- **REQUIRED WORK**: The answer must be one number: how many lines in the records below contain the string "Choose".
Segment Start: DATASET RECORDS
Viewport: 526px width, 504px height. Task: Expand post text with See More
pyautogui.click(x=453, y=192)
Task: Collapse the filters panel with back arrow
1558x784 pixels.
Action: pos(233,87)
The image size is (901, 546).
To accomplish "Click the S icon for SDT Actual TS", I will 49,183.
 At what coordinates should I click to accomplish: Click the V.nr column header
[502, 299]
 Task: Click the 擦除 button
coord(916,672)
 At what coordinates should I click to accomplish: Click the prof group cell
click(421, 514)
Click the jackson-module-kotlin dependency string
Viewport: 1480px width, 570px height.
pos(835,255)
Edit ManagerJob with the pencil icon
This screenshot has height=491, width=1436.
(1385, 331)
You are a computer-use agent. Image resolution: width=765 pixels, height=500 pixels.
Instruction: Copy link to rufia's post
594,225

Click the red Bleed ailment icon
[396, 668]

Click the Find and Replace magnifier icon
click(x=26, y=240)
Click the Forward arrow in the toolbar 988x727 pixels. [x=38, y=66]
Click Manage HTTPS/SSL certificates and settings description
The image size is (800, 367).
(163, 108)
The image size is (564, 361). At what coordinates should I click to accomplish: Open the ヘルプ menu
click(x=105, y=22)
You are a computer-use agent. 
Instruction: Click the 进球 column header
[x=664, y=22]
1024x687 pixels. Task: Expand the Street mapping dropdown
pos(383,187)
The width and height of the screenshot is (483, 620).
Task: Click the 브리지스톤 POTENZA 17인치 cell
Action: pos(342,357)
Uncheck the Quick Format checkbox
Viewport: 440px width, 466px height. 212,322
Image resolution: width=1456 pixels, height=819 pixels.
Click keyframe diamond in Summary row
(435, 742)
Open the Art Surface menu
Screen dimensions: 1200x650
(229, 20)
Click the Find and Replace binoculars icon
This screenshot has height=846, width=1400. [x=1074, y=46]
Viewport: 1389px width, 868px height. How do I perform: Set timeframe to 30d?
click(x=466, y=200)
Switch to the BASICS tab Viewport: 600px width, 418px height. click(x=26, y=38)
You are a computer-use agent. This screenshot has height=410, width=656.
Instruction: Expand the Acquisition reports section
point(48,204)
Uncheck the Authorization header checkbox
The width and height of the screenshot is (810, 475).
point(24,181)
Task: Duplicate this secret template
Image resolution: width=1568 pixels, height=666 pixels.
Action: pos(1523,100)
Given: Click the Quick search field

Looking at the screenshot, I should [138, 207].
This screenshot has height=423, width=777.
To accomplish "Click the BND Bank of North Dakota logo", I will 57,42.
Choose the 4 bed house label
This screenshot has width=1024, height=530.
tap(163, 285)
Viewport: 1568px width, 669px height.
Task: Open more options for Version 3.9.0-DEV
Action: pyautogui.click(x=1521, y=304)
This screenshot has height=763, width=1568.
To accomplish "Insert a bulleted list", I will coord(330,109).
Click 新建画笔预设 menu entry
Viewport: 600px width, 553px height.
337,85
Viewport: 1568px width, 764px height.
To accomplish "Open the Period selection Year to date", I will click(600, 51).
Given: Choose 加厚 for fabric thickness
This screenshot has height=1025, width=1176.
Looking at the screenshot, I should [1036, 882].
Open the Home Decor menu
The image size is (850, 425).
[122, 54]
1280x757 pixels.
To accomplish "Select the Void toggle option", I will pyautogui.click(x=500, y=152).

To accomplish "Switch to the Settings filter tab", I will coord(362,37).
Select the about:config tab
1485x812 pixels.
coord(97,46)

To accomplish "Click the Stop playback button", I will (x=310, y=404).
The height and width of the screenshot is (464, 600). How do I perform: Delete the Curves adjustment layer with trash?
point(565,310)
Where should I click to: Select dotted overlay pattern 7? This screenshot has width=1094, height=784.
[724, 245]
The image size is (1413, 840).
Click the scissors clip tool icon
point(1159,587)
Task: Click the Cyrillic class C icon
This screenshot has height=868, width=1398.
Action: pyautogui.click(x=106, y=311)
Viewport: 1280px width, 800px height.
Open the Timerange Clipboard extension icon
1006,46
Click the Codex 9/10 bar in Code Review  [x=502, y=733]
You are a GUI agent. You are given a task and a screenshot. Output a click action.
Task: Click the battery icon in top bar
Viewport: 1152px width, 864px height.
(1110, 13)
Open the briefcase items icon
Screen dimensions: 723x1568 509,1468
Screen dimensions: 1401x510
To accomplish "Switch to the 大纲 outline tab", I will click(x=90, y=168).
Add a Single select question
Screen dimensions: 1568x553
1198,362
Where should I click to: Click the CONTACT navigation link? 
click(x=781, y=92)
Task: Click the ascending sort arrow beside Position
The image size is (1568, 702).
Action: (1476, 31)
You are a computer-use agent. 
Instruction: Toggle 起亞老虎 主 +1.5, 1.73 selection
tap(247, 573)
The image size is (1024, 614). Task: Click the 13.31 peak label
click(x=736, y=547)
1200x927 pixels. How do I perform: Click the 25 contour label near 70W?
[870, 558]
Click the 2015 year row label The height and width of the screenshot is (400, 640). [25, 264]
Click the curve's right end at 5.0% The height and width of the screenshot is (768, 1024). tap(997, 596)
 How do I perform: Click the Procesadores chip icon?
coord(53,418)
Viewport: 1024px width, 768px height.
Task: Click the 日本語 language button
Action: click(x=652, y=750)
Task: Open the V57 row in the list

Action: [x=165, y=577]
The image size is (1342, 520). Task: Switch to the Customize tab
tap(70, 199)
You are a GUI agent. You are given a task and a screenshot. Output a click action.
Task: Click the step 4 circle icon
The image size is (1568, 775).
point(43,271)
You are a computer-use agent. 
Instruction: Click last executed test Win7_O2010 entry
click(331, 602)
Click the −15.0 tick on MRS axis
Segment End: DATASET RECORDS
- **RESPONSE**: 2